This repository contains materials and code for the paper:
Beyond Data Quantity: Key Factors Driving Performance in Multilingual Language Models
Sina Bagheri Nezhad, Ameeta Agrawal, Rhitabrat Pokharel
To be presented at the First Workshop on Language Models for Low-Resource Languages
The 31st International Conference on Computational Linguistics (COLING 2025), Abu Dhabi, UAE.
Multilingual Language Models (MLLMs) have revolutionized natural language processing by enabling cross-lingual understanding and generation. However, significant performance disparities persist across languages, particularly for low-resource languages.
This paper conducts a comprehensive analysis of 12 key features that drive MLLM performance across 204 languages. By using regression models and SHAP values, we identify factors beyond data quantity that significantly impact model effectiveness, including:
- Token Similarity: Highlights cross-lingual transfer facilitated by shared vocabulary.
- Country Similarity: Demonstrates the influence of cultural and linguistic overlap.

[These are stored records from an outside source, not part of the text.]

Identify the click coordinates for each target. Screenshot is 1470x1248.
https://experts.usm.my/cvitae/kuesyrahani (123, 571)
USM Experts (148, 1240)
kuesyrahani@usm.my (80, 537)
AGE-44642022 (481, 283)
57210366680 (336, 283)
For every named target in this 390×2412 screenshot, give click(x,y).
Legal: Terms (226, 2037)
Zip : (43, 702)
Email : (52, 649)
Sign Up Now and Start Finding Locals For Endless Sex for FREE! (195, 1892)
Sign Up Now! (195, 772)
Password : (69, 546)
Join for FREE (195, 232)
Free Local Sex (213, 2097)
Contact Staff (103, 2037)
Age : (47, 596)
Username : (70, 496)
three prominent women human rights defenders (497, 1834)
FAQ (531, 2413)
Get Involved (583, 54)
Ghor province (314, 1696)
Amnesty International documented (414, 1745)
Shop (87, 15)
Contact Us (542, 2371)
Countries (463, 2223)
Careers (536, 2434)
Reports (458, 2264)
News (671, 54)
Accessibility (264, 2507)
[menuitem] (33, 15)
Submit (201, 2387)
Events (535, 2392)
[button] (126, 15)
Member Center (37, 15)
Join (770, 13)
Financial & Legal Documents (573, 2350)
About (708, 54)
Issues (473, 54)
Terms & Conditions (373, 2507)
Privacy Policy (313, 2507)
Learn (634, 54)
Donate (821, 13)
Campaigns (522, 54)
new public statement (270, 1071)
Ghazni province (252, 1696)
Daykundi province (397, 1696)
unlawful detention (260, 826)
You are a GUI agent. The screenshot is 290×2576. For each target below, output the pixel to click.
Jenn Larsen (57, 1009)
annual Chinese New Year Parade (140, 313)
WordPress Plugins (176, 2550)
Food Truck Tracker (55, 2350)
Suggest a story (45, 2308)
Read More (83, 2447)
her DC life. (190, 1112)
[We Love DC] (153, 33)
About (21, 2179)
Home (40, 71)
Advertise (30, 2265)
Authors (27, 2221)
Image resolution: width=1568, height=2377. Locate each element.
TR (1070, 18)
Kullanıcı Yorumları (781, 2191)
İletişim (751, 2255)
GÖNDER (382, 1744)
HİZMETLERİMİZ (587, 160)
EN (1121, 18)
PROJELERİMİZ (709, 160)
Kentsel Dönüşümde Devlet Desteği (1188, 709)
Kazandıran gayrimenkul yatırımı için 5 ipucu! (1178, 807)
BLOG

- Model Size and Pre-train Data Percentage: Confirm their central roles in determining performance.
We evaluate three prominent multilingual models (Bloom, BloomZ, XGLM) using:
- SIB-200: For topic classification tasks.
- Flores-200: For machine translation tasks.
- Comprehensive Feature Analysis: Investigated 12 model and language-specific features.
- Dual Task Evaluation: Conducted classification (SIB-200) and translation (Flores-200) tasks across zero-shot and two-shot settings.
- Feature Importance Using SHAP: Quantified the impact of features driving performance disparities.
- Practical Insights: Offered guidelines to improve model performance for underrepresented languages.
- Description: A topic classification benchmark for 204 languages.
- Instances: 204 samples per language.
- Source: Derived from Flores-200 and optimized for classification tasks.
- Reference: SIB-200 Dataset.
- Description: A multi-way parallel corpus covering 204 languages.
- Task: Machine translation (generation) benchmark.
- Reference: Flores-200.
We explored 12 distinct features influencing MLLM performance:
- Model Size: Number of parameters.
- Pre-train Data Percentage: Proportion of pre-training data per language.
- Instruction Tuning Data: Additional fine-tuning data (specific to BloomZ).
- Geographical Proximity: Physical closeness between languages.
- Country Similarity: Sociopolitical overlap of languages.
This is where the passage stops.